Patchwork [STABLE] filelog: don't crash on invalid copy metadata (issue5748)

login
register
mail settings
Submitter Gregory Szorc
Date Dec. 1, 2017, 2:22 a.m.
Message ID <5f86d95b1bd8aae2c555.1512094930@gps-mbp.local>
Download mbox | patch
Permalink /patch/25841/
State Deferred, archived
Headers show

Comments

Gregory Szorc - Dec. 1, 2017, 2:22 a.m.
# HG changeset patch
# User Gregory Szorc <gregory.szorc@gmail.com>
# Date 1512094786 18000
#      Thu Nov 30 21:19:46 2017 -0500
# Branch stable
# Node ID 5f86d95b1bd8aae2c555d2480aa4ac0d2893d35f
# Parent  27196b7fc1acfc78711bc4b721fcc68754354c2c
filelog: don't crash on invalid copy metadata (issue5748)

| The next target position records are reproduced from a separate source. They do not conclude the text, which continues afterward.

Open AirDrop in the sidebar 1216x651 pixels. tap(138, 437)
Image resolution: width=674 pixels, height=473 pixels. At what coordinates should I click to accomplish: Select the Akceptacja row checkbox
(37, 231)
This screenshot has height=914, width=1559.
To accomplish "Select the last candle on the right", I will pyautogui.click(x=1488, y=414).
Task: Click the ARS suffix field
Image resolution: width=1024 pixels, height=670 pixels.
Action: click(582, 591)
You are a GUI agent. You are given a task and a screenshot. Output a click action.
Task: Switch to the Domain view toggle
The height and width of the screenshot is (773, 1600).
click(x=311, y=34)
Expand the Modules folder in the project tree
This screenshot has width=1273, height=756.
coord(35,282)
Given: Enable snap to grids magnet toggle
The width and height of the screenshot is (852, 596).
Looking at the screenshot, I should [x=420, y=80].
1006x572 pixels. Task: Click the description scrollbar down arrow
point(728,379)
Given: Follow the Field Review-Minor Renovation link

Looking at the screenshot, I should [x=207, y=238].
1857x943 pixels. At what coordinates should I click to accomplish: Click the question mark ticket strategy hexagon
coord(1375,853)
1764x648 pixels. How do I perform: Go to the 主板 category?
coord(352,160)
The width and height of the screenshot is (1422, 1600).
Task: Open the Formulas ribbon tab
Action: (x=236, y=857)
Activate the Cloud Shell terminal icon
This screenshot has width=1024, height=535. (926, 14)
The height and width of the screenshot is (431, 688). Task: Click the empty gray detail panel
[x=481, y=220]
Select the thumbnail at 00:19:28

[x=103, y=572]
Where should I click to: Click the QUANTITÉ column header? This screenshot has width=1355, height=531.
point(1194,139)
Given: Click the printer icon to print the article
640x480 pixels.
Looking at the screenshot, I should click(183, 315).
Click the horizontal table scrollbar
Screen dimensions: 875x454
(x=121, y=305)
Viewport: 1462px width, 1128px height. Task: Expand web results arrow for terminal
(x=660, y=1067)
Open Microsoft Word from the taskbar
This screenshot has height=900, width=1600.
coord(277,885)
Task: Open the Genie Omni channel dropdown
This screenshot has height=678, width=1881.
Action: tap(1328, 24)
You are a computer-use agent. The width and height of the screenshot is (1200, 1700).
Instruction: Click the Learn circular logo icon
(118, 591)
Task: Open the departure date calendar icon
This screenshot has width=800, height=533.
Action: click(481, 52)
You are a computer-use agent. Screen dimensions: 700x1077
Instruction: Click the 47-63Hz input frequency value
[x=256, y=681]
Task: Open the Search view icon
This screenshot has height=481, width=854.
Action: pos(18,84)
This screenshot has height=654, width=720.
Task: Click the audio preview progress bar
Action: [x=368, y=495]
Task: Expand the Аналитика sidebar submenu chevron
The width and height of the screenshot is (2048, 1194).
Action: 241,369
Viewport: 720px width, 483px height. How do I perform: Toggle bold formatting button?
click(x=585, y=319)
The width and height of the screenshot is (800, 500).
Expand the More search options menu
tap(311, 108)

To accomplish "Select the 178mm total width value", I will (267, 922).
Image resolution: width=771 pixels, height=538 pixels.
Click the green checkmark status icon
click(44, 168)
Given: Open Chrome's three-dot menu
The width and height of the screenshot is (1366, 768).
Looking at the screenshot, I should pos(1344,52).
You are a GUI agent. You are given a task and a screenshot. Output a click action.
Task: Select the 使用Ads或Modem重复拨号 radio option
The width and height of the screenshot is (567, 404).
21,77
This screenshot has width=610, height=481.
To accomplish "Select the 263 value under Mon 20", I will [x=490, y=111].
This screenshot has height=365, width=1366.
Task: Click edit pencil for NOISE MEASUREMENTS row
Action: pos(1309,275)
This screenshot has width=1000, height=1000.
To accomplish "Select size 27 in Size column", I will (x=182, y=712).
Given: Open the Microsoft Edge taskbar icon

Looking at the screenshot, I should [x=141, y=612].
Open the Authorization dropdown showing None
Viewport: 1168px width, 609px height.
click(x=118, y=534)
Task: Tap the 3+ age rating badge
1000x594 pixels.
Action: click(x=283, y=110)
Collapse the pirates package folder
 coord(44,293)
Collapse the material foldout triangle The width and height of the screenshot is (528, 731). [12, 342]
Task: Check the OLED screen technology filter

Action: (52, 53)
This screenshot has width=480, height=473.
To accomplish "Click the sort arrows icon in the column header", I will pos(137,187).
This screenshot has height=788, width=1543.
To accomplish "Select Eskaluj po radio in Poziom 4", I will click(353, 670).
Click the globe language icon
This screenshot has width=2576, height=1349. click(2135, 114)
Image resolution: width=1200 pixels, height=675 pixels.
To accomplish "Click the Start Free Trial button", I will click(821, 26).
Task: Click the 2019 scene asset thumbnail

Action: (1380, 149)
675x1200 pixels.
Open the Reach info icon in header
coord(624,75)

"copy" and "copyrev" are both supposed to appear next to each other.
However, a user report demonstrated a crash that indicates that
something in the wild is producing "copy" without "copyrev"
(probably `hg convert`).

While we should definitely fix the source of the bad metadata,
the bad code causing the crash is already in the wild and who knows
how many repositories are impacted. So let's be more defensive
when accessing the file revision metadata.
Anton Shestakov - Dec. 1, 2017, 4:19 a.m.
On Thu, 30 Nov 2017 21:22:10 -0500
Gregory Szorc <gregory.szorc@gmail.com> wrote:

> -        if m and "copy" in m:
> -            return (m["copy"], revlog.bin(m["copyrev"]))
> +        if m:
> +            # copy and copyrev occur in pairs. In rare cases due to bugs,
> +            # one can occur without the other.
> +            try:
> +                copy, copyrev = m['copy'], m['copyrev']
> +                return copy, revlog.bin(copyrev)
> +            except KeyError:
> +                pass
> +

Can't help but ask: why not just

  if m and "copy" in m and "copyrev" in m:

?
Gregory Szorc - Dec. 1, 2017, 5:34 a.m.
On Thu, Nov 30, 2017 at 11:19 PM, Anton Shestakov <av6@dwimlabs.net> wrote:

> On Thu, 30 Nov 2017 21:22:10 -0500
> Gregory Szorc <gregory.szorc@gmail.com> wrote:
>
> > -        if m and "copy" in m:
> > -            return (m["copy"], revlog.bin(m["copyrev"]))
> > +        if m:
> > +            # copy and copyrev occur in pairs. In rare cases due to
> bugs,
> > +            # one can occur without the other.
> > +            try:
> > +                copy, copyrev = m['copy'], m['copyrev']
> > +                return copy, revlog.bin(copyrev)
> > +            except KeyError:
> > +                pass
> > +
>
> Can't help but ask: why not just
>
>   if m and "copy" in m and "copyrev" in m:
>
> ?
>

I have a personal aversion to redundant key lookups. Not that it matters
much here: we're using a builtin dict and the lookup should be very fast.
Yuya Nishihara - Dec. 1, 2017, 12:51 p.m.
On Thu, 30 Nov 2017 21:22:10 -0500, Gregory Szorc wrote:
> # HG changeset patch
> # User Gregory Szorc <gregory.szorc@gmail.com>
> # Date 1512094786 18000
> #      Thu Nov 30 21:19:46 2017 -0500
> # Branch stable
> # Node ID 5f86d95b1bd8aae2c555d2480aa4ac0d2893d35f
> # Parent  27196b7fc1acfc78711bc4b721fcc68754354c2c
> filelog: don't crash on invalid copy metadata (issue5748)
> 
> "copy" and "copyrev" are both supposed to appear next to each other.
> However, a user report demonstrated a crash that indicates that
> something in the wild is producing "copy" without "copyrev"
> (probably `hg convert`).
> 
> While we should definitely fix the source of the bad metadata,
> the bad code causing the crash is already in the wild and who knows
> how many repositories are impacted. So let's be more defensive
> when accessing the file revision metadata.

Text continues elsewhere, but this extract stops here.